Following reports of the novel coronavirus emerging in China at the beginning of 2020, Fauci rapidly assembled and activated his research team primarily to start working on a vaccine. While Covid-19 was producing increasing numbers of casualties as it spread throughout more and more countries, he worked with his colleagues at the Centres for Disease Control to prepare the American public for what he was quite certain would grow into a new global pandemic.

Fauci normally attended news briefings along with President Donald Trump. His expertise and long experience were valuable when needed to modify the issues inherent in Trump`s tendency to make overly optimistic presidential pronouncements concerning the fields of infective diseases. A good example of this was Trump claiming that Covid–19 could be a ‘game-changer’ when compared to the anti-malaria drug, Hydroxychloroquine.

Fauci rejected this as an assertion which was entirely “anecdotal” thereby bringing Trump`s mistaken ideas of the medicinal capabilities of Covid–19 more in line with reality. Also, when the President declared that the country could re-open by Easter, Fauci was one of the advisers who insisted that this time scale be dropped as it was clearly not achievable.

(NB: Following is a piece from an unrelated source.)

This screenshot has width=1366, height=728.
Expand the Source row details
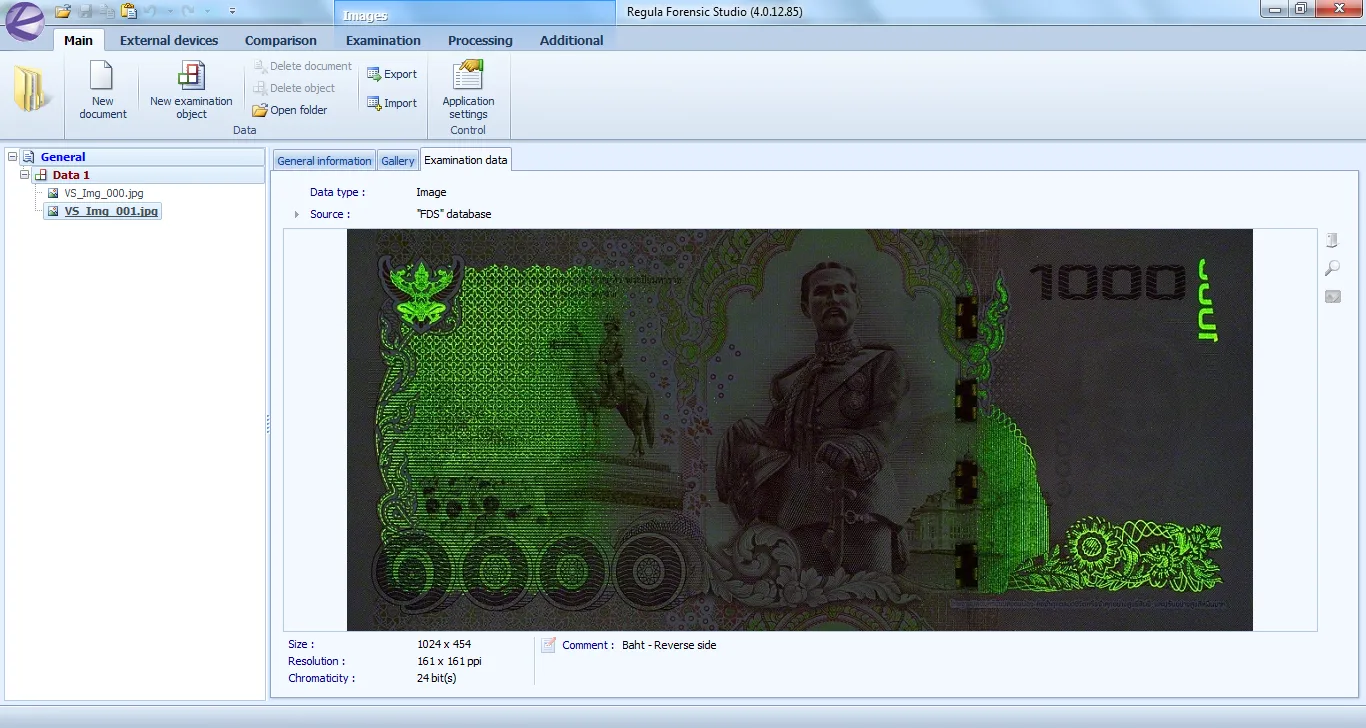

The doctor’s calm but no-nonsense assessments were further personal attributes raising his image up to celebrity status as the country endured an unprecedented shutdown. High tension in this situation also led to death threats from extremists who felt he was undermining the President’s authority. His position also occasionally placed him at odds with other members of the administration, particularly when he summarily rejected Secretary of State Mike Pompeo’s unsupported assertion that the virus had originated in a Chinese laboratory.

In May 2020, Fauci warned the Senate Health, Education, Labour and Pensions Committee that reopening the country too quickly would probably lead to “suffering and death that could be avoided.” He was also involved in a sharp exchange with Kentucky Senator Rand Paul, who noted that others were also qualified to make decisions about whether it was safe to send children back to school. “I have never made myself out to be the end-all and only voice in this,” Fauci said, adding that “We don’t know everything about this virus. And we really better be very careful, particularly when it comes to children.”

With respect to awards and honours, Fauci has earned many of the most prestigious ones available to people in his field including the Presidential Medal of Freedom, the National Medal of Science and the Mary Woodard Lasker Award for Public Service. In 2019, he was among the inaugural class inducted into the Government Hall of Fame. Fauci has also been awarded 45 honorary doctoral degrees from universities around the world and is a member of organisations such as the National Academy of Sciences, the National Academy of Medicine, the American Academy of Arts and Sciences and the American Philosophical Society.

In 1985 Fauci married Christine Grady whom he had met when she was a nurse at the NIH and assisted Fauci by doing translations for a Portuguese-only speaking patient. Christine is now chief of the Department of Bioethics at the NIH Clinical Centre. The Faucis live in Washington, D.C. and have three daughters. Fauci himself developed a reputation around the Capital for his gruelling 16-hour workdays and seven-mile lunchtime runs; although he has now had to reduce his running to about half of this distance since the onset of the Coronavirus outbreak. He also enjoys fishing, tennis, cooking and art within the constraints of his now severely limited free time.

Going back to earlier comments about crowds at sporting events, it is pleasing to see how these crowds are already becoming noticeably larger due to the massive achievements made in combining international commitments for creating vaccines and then getting them injected into more and more people as quickly as possible. This is heartening to see as visible evidence of success in the continuing battle against the smallest semi-organism ever to create a plague on the scale of a global pandemic.